9. Matrix and Futurebound – Universal Truth
Universal Truth
Matrix and Futurebound have both been in the Drum and Bass business for a long time, but not until they began to collaborate did they really come to the forefront of the scene. Their American Beauty remix is quite a remarkable adaptation, and when Skyscraper hit, it hit big, staying at the top of the charts for several months, earning it the title “The Eternal Skyscraper” around here. Soulful and nearly spiritual, Skyscraper is the embodiment of something new and different, as is much of Matrix and Futurebound’s work. They have done their best to wrap Skyscraper with a similarly high quality LP, and largely succeeded. The tune Universal Truth itself is more typical fare, but certainly has its own character and, along with most of the album is fantastic. While about half of the album blurs together and is largely forgettable, there are enough gems buried in the wax to make the album truly shine. The sheer variety of music on the album is quite impressive, with the hip-hop infused Knight Riderz (featuring MC Spyda) followed shortly by Sandstorm, a title used altogether too much in electronic music in general, a nearly Trancestep production. My only possible complaint is that all the biggest hits are placed right at the beginning of the album, but as hardly anyone listens to albums straight up in Drum and Bass, this is hardly a significant concern.
Key Tracks: Universal Truth, Knight Riderz, Skyscraper

8. Explosions in the Sky – All of a Sudden I Miss Everyone
All of a Sudden I Miss Everyone
No matter how many times I attempted to listen to this album to garner enough material to write about it for the sake of this post, I simply couldn’t ever focus on the specifics of it after long: I always found myself suddenly at the end of the album, staring at a spot on the wall after an illusory couple of minutes of listening. And in this regard, Explosions did what they do best; they created an album that is nothing short of a hypnotic experience from beginning to end, which is the key quality for which I enjoy their music in the first place. There is no other music that has nearly this effect, and Explosions has mastered it incredibly well. All of a Sudden itself is a slightly emotive beast than my favorite album, The Earth is Not a Cold Dead Place, with more – shall we say – explosive crescendos and perhaps a bit more variety to the various textures that flow through the songwriting. There are moments in All of a Sudden that aren’t simply hypnotic as usual, but downright breathtaking, as if you just strolled into a secret garden of sorts, and there are moments of capricious outbursts which will catch you off guard if you’re not paying attention. Overall, this trade-in of rolling landscapes for perhaps more interesting and emotive ones is a good move for the band, and I’m interested to see where they will take it next.
Key Tracks: The Birth and Death of the Day, It’s Natural to be Afraid, What Do You Go Home To?

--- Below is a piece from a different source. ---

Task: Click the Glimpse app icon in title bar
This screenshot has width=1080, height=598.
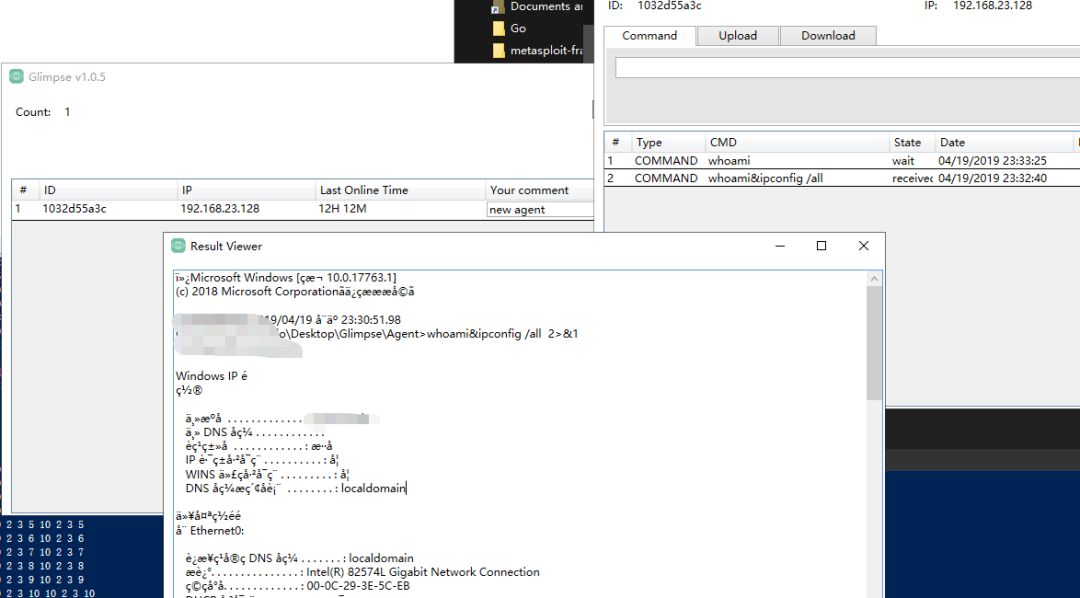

7. Blackfield – Blackfield II
Blackfield IIBritish producer and artist Steve Wilson has had a fascinating career, producing most of Opeth’s albums as well as leading the initially fictional and later existent band Porcupine Tree. One quality that is persistent across all his varied works is an incredible attention to detail and an ability to produce incredibly lush songs. This ability has led to Porcupine Tree having been labeled as Progressive Rock perhaps before it truly became progressive, and it has also been lent to side project Blackfield, a collaboration with Israeli rock star Aviv Geffen. Blackfield’s music is indie in spirit, and yet somehow also progressive in breed, with 70’s progressive harmonies crooned over lush productions usually not found out of the prog realm, but with straightforward indie rock backing it all up. With Blackfield II, a lot of the issues with the original Blackfield have been addressed, most specifically the lack of a unified focus within the album, which was compounded by a number of covers of one or the other member’s past songs. Blackfield II feels more like it was written by a collaborative effort than two people trying individually to fill an album, but it seems hard to tell now what Aviv’s contribution to the effort is. Having had very little experience with his solo work, it’s hard to discern elements and signatures in the music that might belong to him, as it seems the whole of the music could have been written single-handedly by Wilson. Nevertheless, the united atmosphere paves the way for an album that is beautifully crafted and lavishly produced from beginning to end.
Key Tracks: Miss U, Where is My Love?, End of the World

6. Dream Theater – Systematic Chaos
Systematic Chaos
Those who know me might have expected this album to place higher on this list. Having placed it at number six, however, is by no means a mark of dissatisfaction with the album. In fact, it is an incredible piece of music with the standard Dream Theater trademarks to it. The fact that it is placed at number six is in fact not to detract from it, but a credit to the purely amazing top five albums on this list. I digress: Systematic Chaos is Dream Theater at its finest. It won’t win too many people over from the great classics (Metropolis Pt 2, Images and Words) as best Dream Theater album, but it comes damned close. Opening with a standard over the top progressive lick that wouldn’t be found anywhere else and giving way to the now familiar Dream Theater brand of progressive metal, the first three songs drive by in a whirlwind. Taking a trick out of Pink Floyd’s book, the first and last track of the album are in fact one epic song (which united is in fact their longest at 25 minutes and 38 seconds), which serves as a good way to balance out the sheer bipolar nature of the heart of the album: the nearly black metal Dark Eternal Night gives away to the nearly acoustic Repentance and the brooding Ministry of Lost Souls. All of the softer (but still dark) songs of the album are an excellent demonstration of territory Dream Theater has left largely untouched over the years – their ballads still tend to be powerful and extravagant – and are all great songs in their own right, while the more standard songs on the album are great but not necessarily outstanding considering the standard Dream Theater has set for themselves. The true star of the album, however, is the epic: In the Presence of Enemies (The Heretic and the Dark Master). Dream Theater hasn’t done too much in the way of fantasy themes and storytelling over their many years of songwriting (this being the territory of Symphony X), and here they tackle it head on to great success. The story is typical and fairly overlookable; the true success of the story is how it serves to allow the band to explore musical themes in a more flexible framework than previously offered, resulting in a track redefining the definition of the word “epic”. Let’s aim to see more of this in the future.
Key Tracks: In the Presence of Enemies, Repentance, The Ministry of Lost Souls

Look for the top 5 albums in the next few days, followed soon by a list of great albums from 2007 that didn’t make it on the list.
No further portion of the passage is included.